Best practices for training in winter
2 years ago | Fitness
Every New Year millions of people decide that this is the year when they’re going to get fit, lose weight and stick to a training regime. Most of these people have given up by the end of January! There’s a good reason for that. The favourite way for people to get fit is to take up running. It’s free, doesn’t require lots of expensive equipment and you do it from your own front door.
Sounds perfect? In the spring and summer, maybe, but what about the middle of winter?
January can be a bleak time of year in the UK. It’s dark, cold and, let’s face it, a bit miserable. It might snow, it frequently freezes, and when it doesn’t, the world looks washed out and the sky grey. It’s not hard to see why so many people quickly give up on running and return to the couch.
Even seasoned runners can find it difficult to get out the door during the winter. If you’re a cyclist you’ll know just how treacherous icy conditions can be, and that’s even before you’ve factored in headwinds, freezing downpours and snow.
So what can you do to keep up your fitness during those testing winter months? Here are a few alternatives you might want to consider.

Get dancing
It’s simple, it’s cheap and above all else it makes you feel good. Dancing is a great way to maintain your fitness levels during the winter months. Whether you opt for something structured via an online streaming service such as Ballet Beautiful, or just freestyle for a set period of time, dancing burns the calories, gives you a vigorous workout and makes you feel good.
Whack on your favourite high-tempo tunes and go for it. The best part of dancing in your own home is that no one cares if you’ve got two left feet or a complete lack of rhythm!
Take the stairs
If you live in an apartment block or otherwise have access to a few flights of stairs, then you can use them to stay fit during winter. Run up them as fast as you can, and then walk or jog down. Repeat the process, seeing how many flights of stairs you can manage without needing to take a break.
It’s a great way to challenge your quad and glute muscles, and several studies have also found stair running exercises are an ideal way to improve your VO2 Max. This applies to both seasoned athletes and people just starting out.
Strength train with home workouts
With YouTube and online streaming services, it’s never been easier to get involved with a home workout. Whether you opt to do it alone or follow a trainer online, it’s a great way to get and keep fit.
By adding resistance work into your workout you can help to improve your running form when you do get out and start running again. It helps to strengthen your bones and ligaments, to prevent injuries and strengthen your muscles. Keep up the strength training and you’ll be a more powerful and faster runner by the time spring arrives.

Yoga
Many athletes, whatever their particular field, incorporate yoga into their training routines. It’s not going to burn high levels of calories or give you the kind of high-intensity workout that you may be craving, but it will increase your mobility and core strength.
Yoga can support your training in the round, giving you an extra, gentler element that makes you a more effective athlete over time. Winter is a great time to start, with online and real-world classes easy to access all year round.
Visit the gym
Gyms always have an influx of new members during January as people decide they’re going to get fit. While many of these memberships will rarely be used, visiting the gym is a practical choice for many people who want to train all year round.

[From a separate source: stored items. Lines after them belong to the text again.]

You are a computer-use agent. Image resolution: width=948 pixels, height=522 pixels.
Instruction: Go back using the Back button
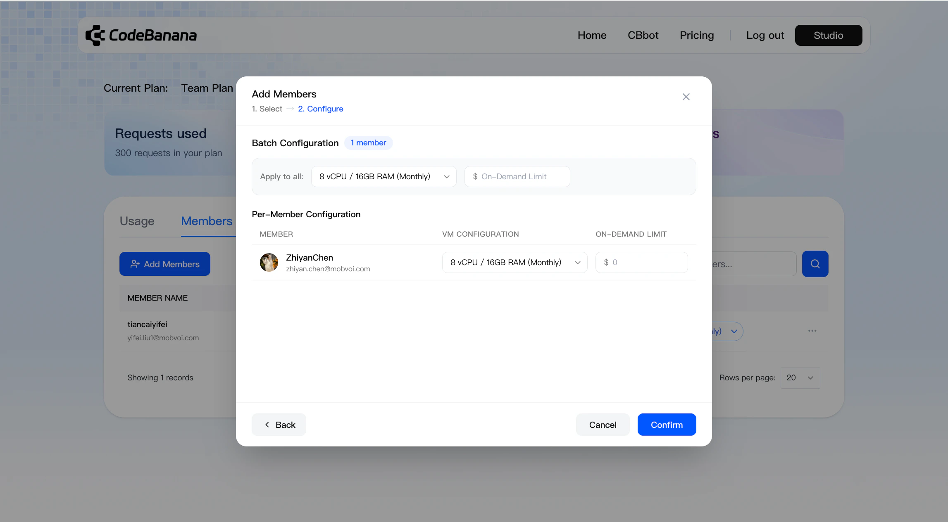coord(279,425)
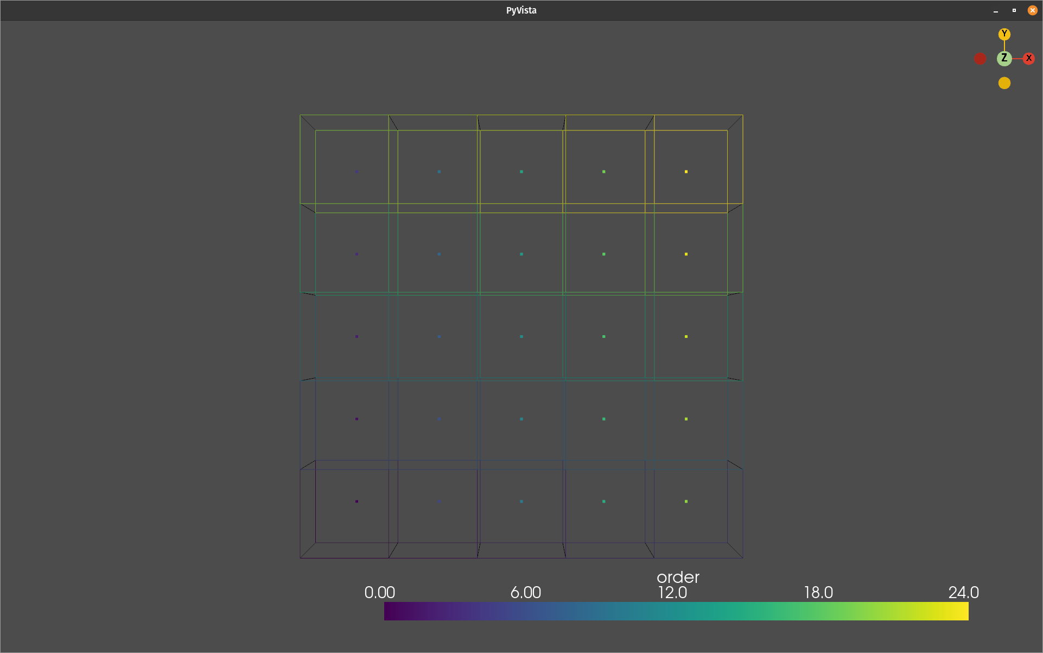Click the red connector line between Z and X

coord(1017,58)
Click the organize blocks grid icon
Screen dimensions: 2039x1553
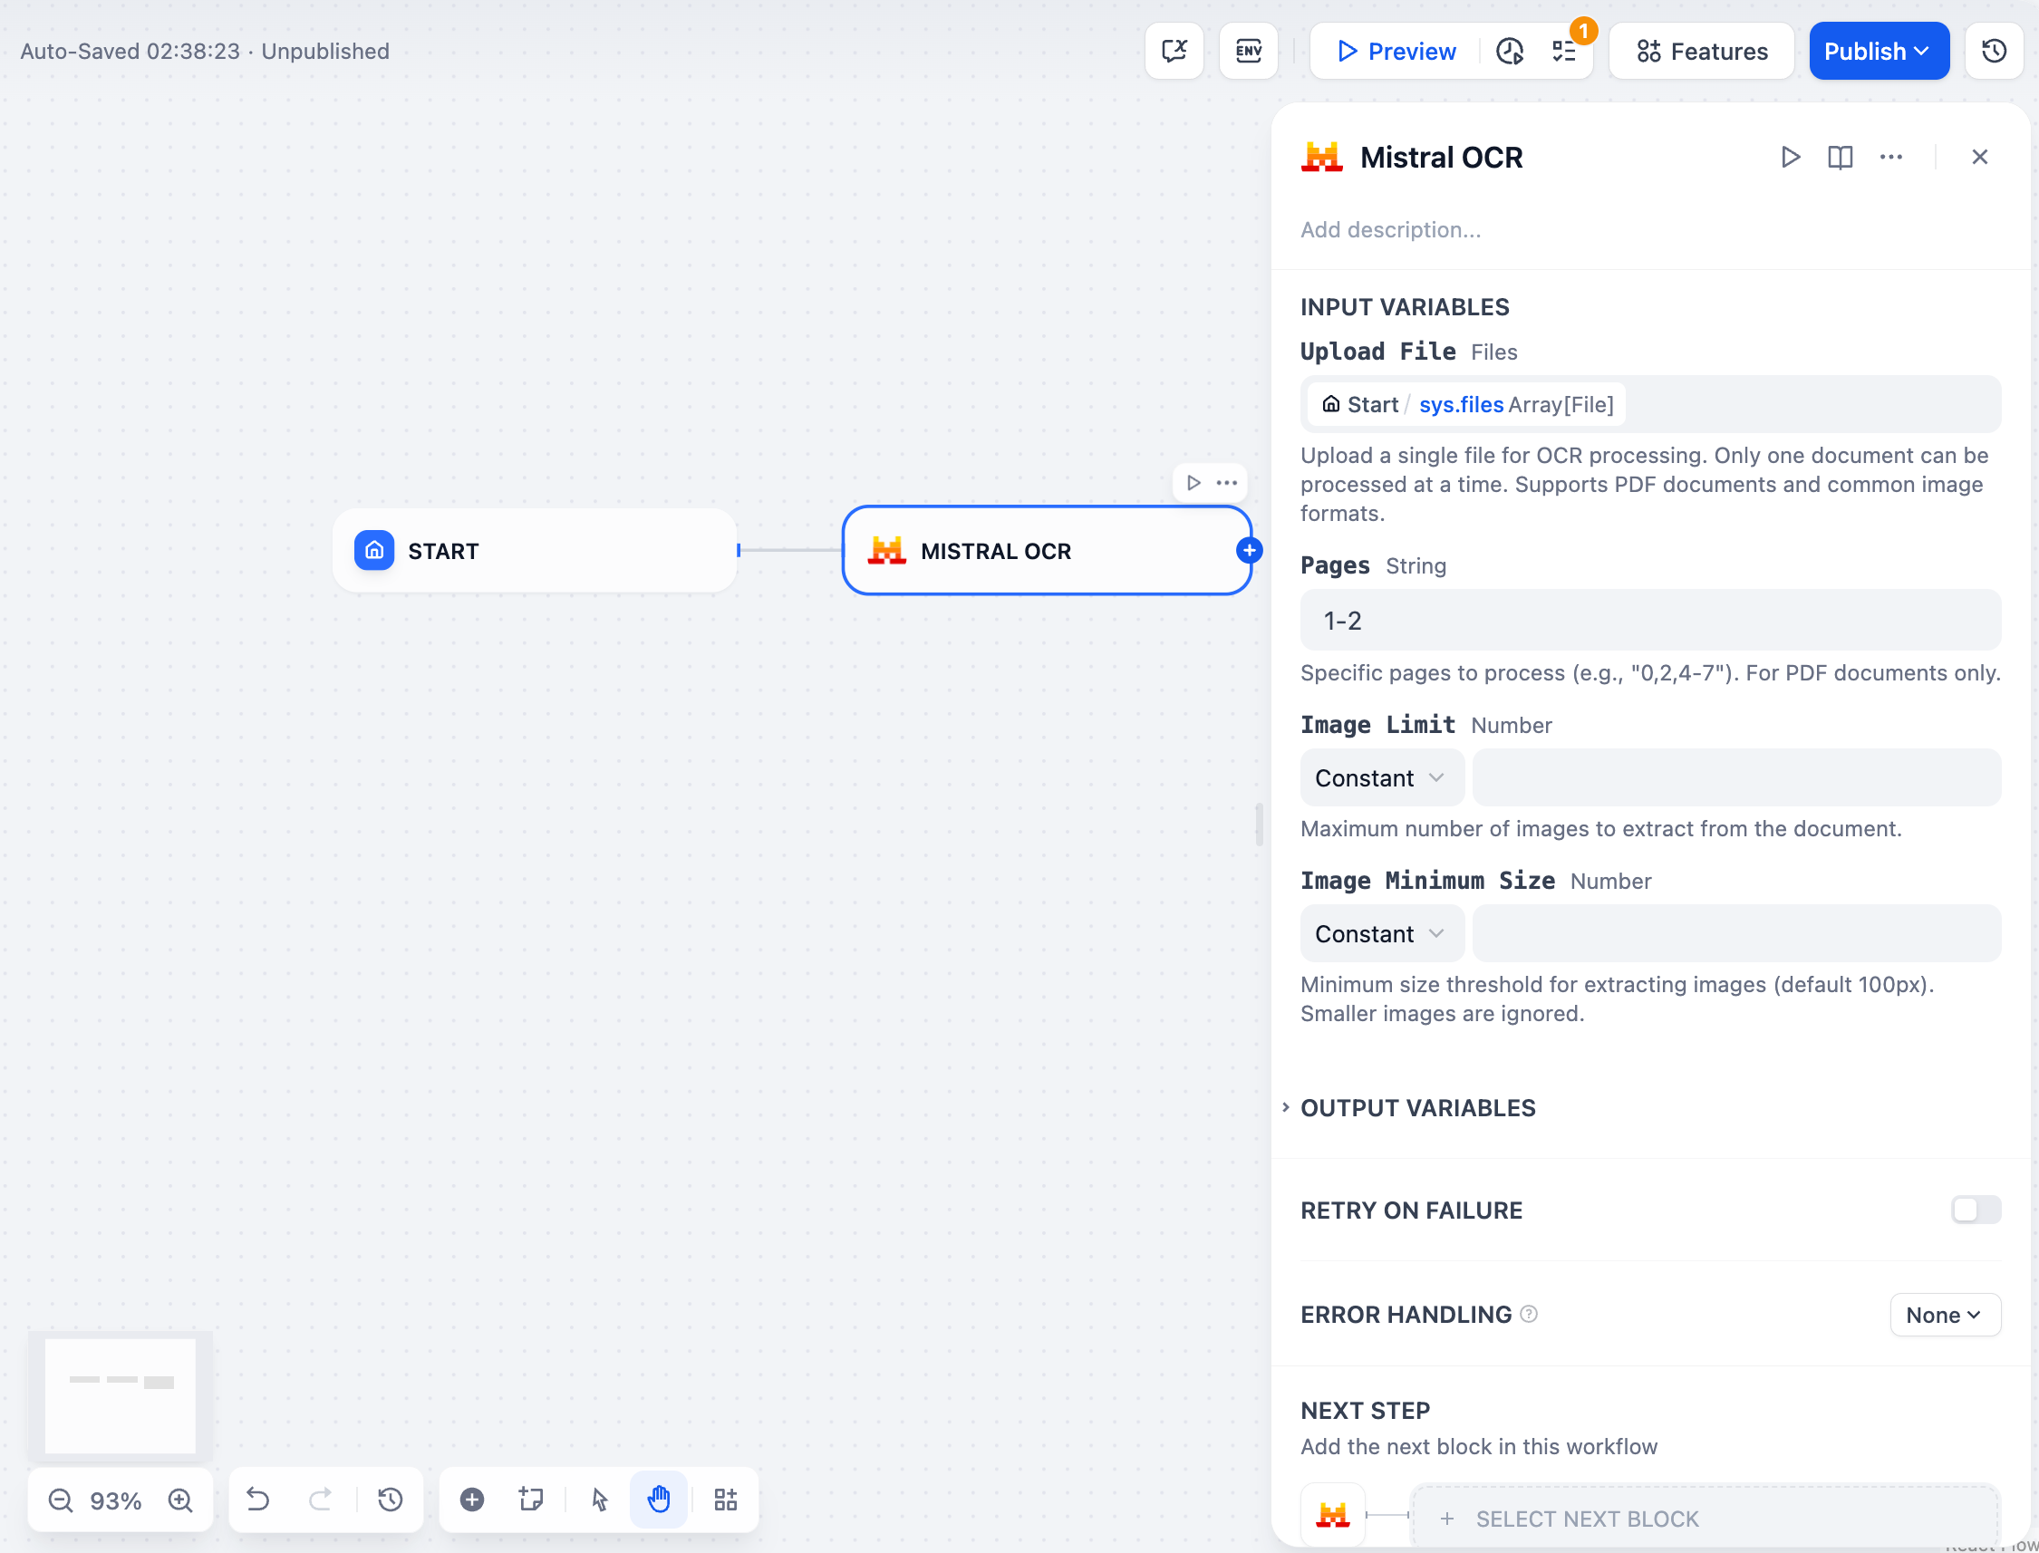tap(726, 1499)
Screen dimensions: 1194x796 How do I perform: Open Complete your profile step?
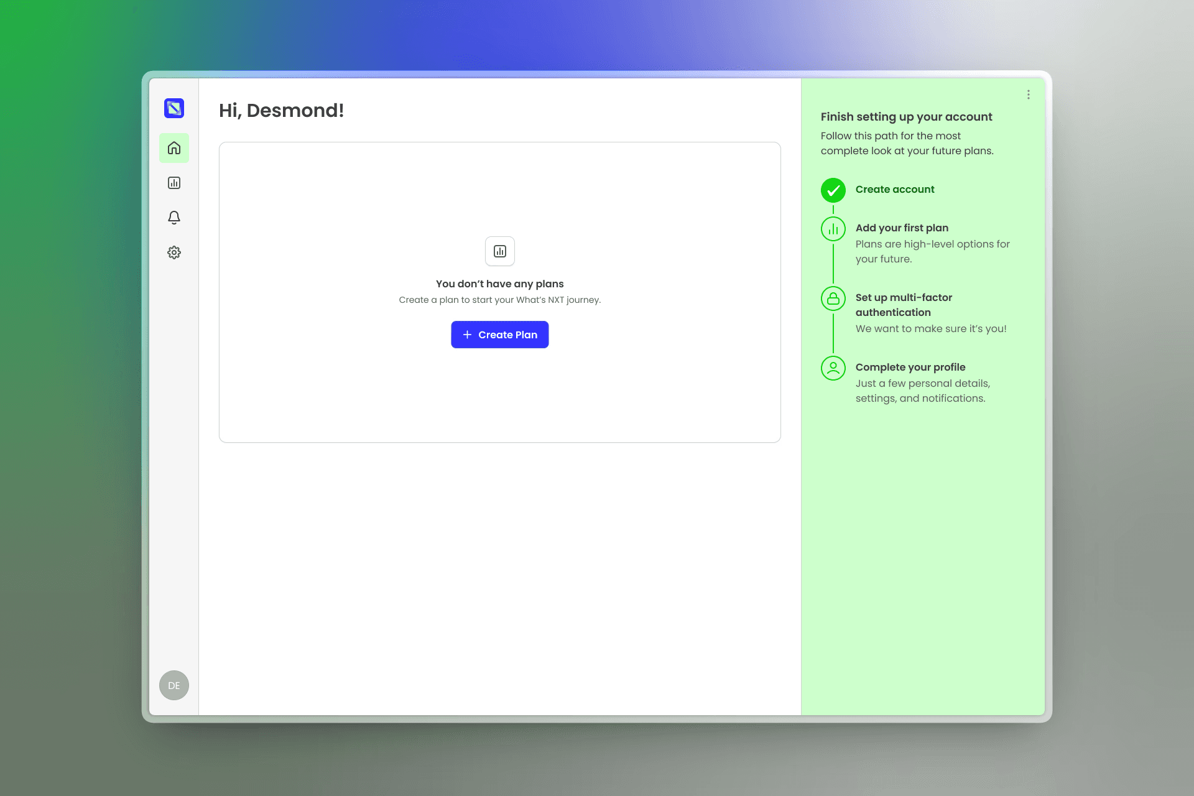point(910,367)
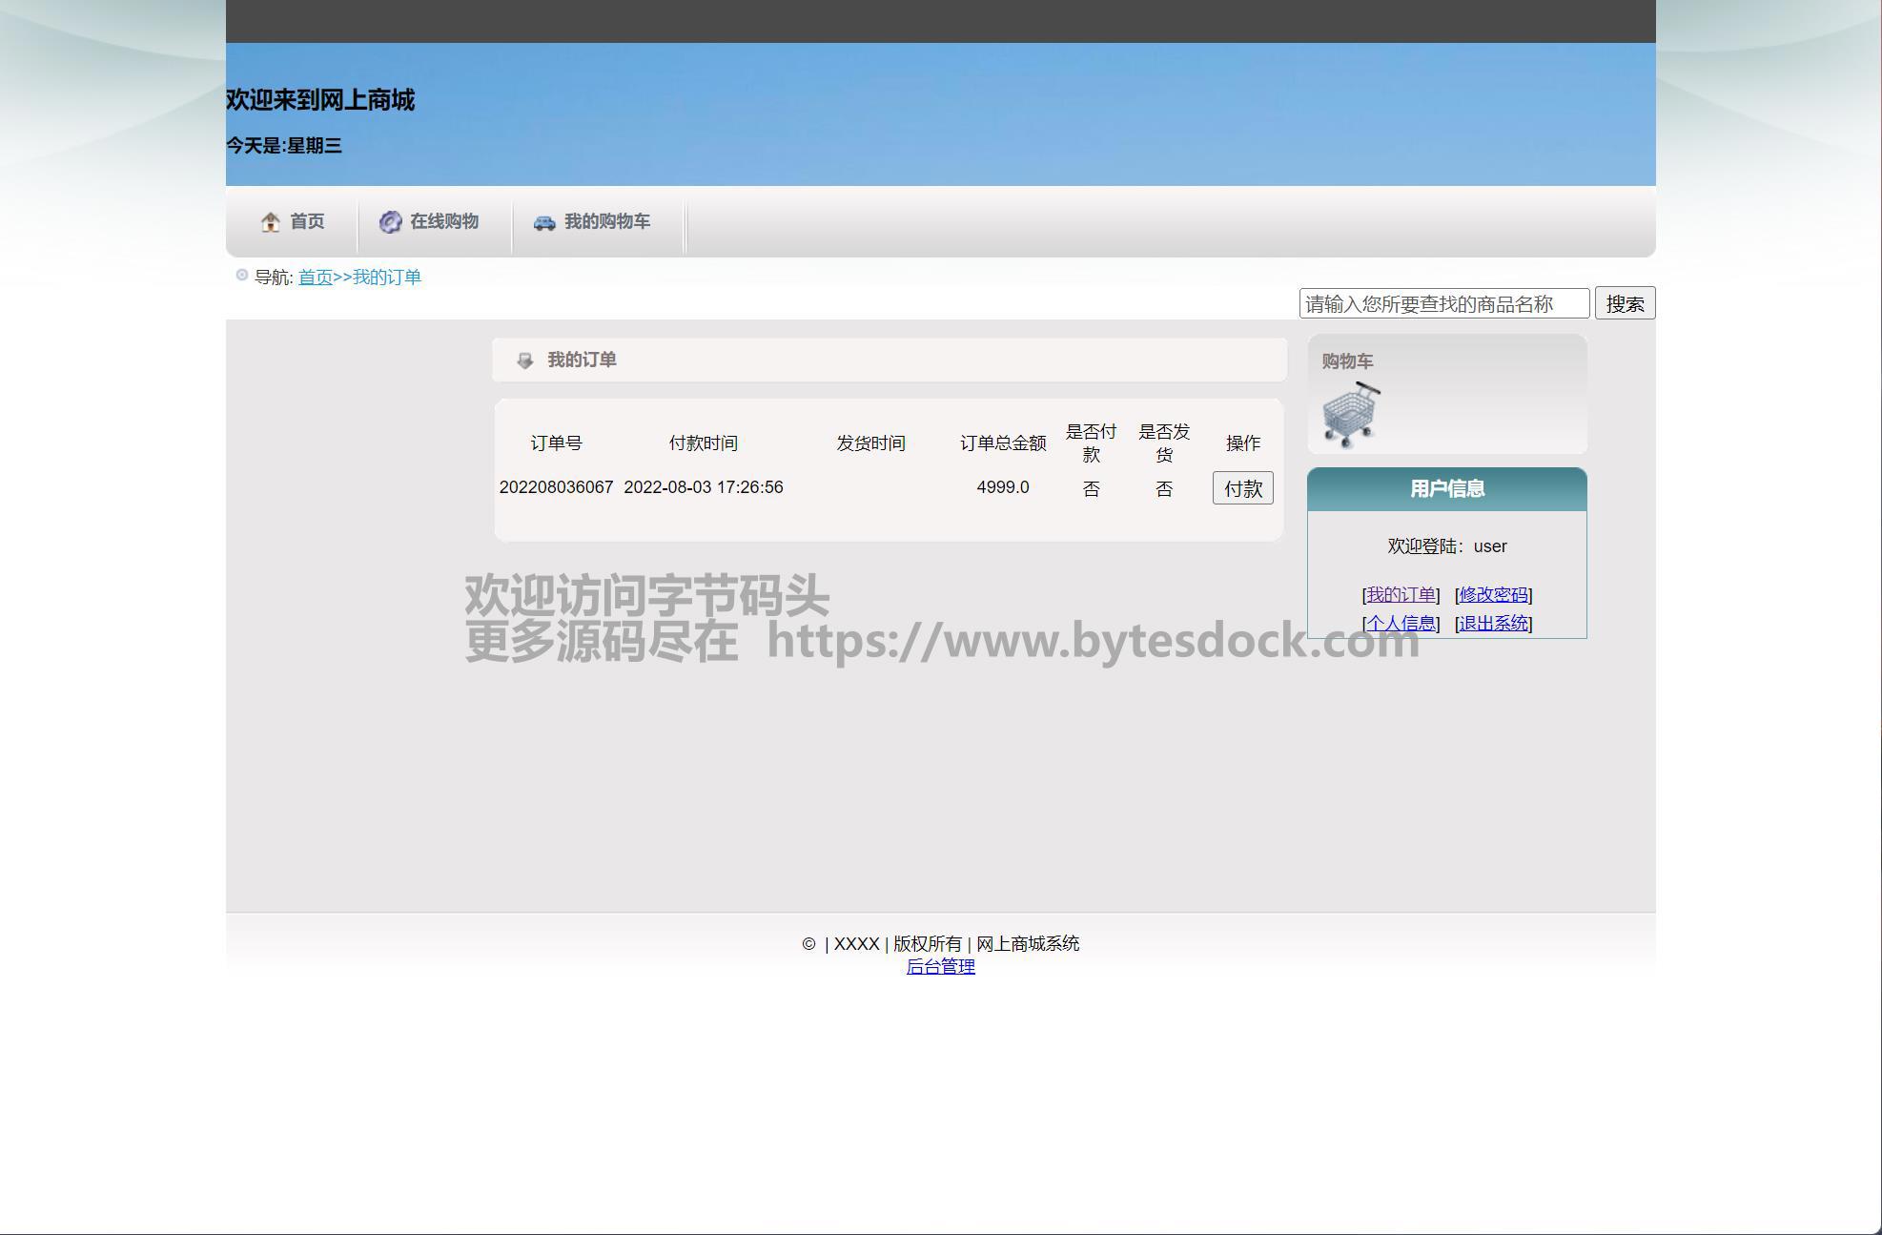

If you don’t fancy a gym membership or it’s not practical, then how about setting up a home gym in your garage or spare room? Home gym equipment is now more professional and affordable than it’s ever been.
Whatever you choose to do it’s important not to let your training slip during the winter months. With a bit of imagination, you can be fit and ready to venture out into the world when the weather finally starts to warm up.